TASK DETAILS: Return copies of the lines below that mention "will".

THE DATA:
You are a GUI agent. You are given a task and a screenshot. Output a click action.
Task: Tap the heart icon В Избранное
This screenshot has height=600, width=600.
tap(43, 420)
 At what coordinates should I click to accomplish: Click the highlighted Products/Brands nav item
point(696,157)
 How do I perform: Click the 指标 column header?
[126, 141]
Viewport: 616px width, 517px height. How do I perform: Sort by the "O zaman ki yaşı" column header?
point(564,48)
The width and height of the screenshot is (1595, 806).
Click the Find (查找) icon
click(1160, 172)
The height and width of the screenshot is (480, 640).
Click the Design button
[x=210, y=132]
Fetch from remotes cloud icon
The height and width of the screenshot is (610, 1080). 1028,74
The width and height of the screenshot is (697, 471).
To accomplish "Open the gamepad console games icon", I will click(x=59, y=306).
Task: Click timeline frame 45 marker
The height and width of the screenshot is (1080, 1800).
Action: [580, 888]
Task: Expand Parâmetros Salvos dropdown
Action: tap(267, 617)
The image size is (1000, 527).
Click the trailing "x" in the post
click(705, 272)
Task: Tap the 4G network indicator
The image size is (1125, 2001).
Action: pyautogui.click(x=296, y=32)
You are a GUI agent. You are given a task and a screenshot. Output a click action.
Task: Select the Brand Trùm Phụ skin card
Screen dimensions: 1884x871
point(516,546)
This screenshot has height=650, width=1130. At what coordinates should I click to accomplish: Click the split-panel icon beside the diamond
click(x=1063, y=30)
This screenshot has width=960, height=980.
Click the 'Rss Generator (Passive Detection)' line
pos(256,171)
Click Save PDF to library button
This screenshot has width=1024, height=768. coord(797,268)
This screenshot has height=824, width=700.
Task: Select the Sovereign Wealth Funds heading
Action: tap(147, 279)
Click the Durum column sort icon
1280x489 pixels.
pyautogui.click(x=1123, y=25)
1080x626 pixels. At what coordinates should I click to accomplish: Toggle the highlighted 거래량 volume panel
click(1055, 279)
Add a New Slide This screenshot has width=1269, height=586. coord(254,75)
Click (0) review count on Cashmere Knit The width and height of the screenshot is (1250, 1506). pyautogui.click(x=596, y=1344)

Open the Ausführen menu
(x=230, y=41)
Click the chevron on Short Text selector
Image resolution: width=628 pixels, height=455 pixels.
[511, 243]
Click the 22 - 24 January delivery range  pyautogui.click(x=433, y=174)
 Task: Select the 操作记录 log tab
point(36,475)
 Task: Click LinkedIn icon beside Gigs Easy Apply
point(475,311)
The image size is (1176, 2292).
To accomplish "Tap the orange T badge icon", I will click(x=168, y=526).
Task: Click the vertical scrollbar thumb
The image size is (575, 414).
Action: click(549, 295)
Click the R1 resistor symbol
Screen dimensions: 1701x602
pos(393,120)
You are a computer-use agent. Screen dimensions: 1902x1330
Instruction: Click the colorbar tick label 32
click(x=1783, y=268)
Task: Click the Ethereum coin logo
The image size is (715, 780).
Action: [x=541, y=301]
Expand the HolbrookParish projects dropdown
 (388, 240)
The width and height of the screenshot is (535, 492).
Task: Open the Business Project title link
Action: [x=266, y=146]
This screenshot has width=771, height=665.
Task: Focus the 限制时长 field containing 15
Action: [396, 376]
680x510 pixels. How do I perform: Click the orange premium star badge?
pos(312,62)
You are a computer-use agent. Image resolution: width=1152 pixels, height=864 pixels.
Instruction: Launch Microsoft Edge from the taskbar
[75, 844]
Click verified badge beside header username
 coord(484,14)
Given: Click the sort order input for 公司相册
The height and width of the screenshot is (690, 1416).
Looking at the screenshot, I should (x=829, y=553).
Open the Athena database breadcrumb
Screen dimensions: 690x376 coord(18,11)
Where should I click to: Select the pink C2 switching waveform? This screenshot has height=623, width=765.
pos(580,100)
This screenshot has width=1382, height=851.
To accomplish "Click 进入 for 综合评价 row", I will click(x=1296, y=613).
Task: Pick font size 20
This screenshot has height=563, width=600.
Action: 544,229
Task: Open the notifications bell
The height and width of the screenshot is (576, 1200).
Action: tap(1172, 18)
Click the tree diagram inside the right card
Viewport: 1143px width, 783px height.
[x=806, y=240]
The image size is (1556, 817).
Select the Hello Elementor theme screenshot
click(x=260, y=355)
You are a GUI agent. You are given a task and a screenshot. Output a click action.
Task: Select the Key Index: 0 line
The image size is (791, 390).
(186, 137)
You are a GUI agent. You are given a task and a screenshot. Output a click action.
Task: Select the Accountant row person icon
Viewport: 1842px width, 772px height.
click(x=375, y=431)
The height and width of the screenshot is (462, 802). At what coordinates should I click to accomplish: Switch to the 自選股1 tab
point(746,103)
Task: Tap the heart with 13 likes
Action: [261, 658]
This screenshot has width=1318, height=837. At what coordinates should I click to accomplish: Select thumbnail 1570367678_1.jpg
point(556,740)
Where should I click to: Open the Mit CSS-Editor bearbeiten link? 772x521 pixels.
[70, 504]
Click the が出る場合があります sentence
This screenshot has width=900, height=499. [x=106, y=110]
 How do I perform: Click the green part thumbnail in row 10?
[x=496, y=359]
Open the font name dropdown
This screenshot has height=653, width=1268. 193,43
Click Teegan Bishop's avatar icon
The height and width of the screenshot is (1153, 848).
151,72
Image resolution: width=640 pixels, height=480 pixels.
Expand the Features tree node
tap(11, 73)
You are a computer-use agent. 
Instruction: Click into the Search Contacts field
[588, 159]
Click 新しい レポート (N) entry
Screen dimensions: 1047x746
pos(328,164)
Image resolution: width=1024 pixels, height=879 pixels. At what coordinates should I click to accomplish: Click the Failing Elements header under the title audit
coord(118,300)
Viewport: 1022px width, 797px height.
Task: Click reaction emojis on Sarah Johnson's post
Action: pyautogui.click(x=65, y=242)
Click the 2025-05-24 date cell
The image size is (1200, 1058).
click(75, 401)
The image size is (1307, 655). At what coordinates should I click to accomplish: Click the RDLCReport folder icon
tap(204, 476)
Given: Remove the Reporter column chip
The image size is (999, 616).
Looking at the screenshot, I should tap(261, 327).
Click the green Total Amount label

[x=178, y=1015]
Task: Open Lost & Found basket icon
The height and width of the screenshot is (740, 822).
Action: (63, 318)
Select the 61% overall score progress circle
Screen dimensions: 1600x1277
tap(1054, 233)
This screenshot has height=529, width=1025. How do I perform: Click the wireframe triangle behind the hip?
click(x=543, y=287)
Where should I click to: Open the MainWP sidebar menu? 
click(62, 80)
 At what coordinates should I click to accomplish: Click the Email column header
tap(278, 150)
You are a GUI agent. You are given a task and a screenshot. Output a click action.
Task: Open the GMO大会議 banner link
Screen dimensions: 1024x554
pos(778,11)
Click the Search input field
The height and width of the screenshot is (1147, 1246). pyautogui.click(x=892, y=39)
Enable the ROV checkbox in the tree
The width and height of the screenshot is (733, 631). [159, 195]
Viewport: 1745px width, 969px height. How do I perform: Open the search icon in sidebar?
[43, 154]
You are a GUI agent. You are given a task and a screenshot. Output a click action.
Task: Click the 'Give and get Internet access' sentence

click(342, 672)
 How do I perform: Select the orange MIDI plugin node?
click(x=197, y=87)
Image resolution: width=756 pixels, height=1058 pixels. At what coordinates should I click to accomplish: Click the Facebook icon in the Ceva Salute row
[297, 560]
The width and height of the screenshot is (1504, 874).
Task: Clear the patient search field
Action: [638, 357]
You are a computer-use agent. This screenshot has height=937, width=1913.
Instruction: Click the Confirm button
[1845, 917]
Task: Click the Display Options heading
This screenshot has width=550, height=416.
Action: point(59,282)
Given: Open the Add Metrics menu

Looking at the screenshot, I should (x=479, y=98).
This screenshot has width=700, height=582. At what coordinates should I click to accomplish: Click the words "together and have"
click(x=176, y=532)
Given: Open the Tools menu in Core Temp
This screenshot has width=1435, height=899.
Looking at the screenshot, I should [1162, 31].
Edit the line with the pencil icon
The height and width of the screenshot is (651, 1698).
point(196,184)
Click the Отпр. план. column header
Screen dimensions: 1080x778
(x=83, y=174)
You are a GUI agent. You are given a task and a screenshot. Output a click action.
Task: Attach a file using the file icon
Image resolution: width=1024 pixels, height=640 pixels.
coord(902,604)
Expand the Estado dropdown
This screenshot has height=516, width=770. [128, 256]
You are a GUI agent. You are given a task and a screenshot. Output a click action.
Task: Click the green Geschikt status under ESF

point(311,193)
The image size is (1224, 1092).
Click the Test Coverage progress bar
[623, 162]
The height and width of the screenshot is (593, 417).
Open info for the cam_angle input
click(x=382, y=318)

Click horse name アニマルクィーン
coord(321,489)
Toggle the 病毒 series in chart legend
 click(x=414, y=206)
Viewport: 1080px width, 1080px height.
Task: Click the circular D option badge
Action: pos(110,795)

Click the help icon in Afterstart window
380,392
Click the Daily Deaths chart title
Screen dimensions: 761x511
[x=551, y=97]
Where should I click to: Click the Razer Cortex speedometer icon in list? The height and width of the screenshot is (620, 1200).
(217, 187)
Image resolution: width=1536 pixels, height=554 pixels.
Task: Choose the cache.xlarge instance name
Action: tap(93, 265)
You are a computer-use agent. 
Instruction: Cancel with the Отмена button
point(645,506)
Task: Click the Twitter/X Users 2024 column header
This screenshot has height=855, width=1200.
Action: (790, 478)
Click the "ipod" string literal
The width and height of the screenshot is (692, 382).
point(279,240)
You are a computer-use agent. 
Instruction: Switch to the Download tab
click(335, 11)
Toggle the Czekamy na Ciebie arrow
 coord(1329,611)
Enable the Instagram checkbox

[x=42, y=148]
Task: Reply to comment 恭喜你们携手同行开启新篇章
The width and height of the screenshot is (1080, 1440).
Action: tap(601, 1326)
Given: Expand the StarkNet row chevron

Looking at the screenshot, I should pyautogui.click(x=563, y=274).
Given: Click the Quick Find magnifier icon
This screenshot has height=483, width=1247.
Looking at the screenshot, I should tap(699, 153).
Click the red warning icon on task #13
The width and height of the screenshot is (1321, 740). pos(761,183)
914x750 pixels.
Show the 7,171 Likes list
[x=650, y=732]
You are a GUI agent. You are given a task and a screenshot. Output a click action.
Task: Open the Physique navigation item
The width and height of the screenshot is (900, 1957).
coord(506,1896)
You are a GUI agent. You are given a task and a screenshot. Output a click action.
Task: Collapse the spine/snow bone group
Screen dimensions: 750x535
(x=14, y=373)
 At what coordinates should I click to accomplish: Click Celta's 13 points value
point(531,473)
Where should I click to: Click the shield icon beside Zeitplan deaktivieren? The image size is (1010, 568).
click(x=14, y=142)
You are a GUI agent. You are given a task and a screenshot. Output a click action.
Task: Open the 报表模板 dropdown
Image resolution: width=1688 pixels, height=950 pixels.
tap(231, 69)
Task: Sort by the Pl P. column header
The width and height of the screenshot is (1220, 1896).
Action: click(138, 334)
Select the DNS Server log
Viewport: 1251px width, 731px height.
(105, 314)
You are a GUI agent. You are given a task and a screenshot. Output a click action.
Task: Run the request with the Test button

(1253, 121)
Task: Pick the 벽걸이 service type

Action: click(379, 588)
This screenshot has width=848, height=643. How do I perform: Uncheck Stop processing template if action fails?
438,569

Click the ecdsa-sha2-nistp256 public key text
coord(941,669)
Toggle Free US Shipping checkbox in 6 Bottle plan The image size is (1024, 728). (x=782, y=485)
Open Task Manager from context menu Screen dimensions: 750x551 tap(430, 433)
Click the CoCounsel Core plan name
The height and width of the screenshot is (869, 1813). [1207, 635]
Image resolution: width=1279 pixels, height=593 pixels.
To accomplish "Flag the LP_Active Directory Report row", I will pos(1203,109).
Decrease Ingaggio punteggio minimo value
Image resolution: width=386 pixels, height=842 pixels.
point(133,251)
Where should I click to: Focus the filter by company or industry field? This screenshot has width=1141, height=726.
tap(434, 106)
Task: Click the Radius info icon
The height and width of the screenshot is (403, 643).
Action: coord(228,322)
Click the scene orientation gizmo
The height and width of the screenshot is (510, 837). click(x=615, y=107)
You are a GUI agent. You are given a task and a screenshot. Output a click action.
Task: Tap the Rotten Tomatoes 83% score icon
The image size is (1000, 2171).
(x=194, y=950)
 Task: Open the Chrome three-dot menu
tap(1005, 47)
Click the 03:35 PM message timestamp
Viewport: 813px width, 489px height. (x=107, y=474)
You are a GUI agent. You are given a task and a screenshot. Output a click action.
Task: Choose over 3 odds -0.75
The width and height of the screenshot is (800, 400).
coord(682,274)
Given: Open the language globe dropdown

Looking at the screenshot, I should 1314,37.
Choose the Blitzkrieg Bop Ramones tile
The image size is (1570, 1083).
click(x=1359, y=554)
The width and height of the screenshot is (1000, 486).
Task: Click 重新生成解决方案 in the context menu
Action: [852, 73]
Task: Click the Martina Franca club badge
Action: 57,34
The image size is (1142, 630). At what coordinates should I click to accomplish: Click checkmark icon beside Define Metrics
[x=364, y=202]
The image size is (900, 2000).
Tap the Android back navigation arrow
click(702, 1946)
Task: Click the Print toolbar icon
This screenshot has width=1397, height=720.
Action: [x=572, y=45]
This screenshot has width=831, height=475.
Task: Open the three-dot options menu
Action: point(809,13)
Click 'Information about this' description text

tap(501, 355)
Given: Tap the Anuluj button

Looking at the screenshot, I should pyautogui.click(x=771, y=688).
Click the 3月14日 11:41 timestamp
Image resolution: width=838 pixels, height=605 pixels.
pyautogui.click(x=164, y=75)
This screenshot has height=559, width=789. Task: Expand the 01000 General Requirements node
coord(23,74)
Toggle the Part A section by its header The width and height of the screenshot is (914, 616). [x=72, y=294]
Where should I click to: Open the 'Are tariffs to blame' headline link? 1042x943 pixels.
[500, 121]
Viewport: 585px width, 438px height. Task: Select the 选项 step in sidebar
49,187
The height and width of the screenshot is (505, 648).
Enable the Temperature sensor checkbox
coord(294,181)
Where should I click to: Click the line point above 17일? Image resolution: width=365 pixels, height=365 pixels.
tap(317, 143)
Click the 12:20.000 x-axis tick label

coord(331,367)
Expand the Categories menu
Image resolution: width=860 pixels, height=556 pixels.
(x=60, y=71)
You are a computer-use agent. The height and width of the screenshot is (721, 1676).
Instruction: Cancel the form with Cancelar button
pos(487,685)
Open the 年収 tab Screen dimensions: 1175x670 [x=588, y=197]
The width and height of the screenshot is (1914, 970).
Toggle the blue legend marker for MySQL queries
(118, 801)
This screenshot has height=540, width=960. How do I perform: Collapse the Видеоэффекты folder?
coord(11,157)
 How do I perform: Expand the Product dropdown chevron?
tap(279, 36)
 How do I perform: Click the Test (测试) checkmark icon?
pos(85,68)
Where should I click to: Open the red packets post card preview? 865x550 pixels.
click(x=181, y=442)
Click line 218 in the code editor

EXERCISE RESPONSE:
To accomplish "Open the gamepad console games icon", I will click(x=59, y=306).
To accomplish "Tap the orange T badge icon", I will click(x=168, y=526).
To accomplish "Click 进入 for 综合评价 row", I will click(x=1296, y=613).
To accomplish "Flag the LP_Active Directory Report row", I will pos(1203,109).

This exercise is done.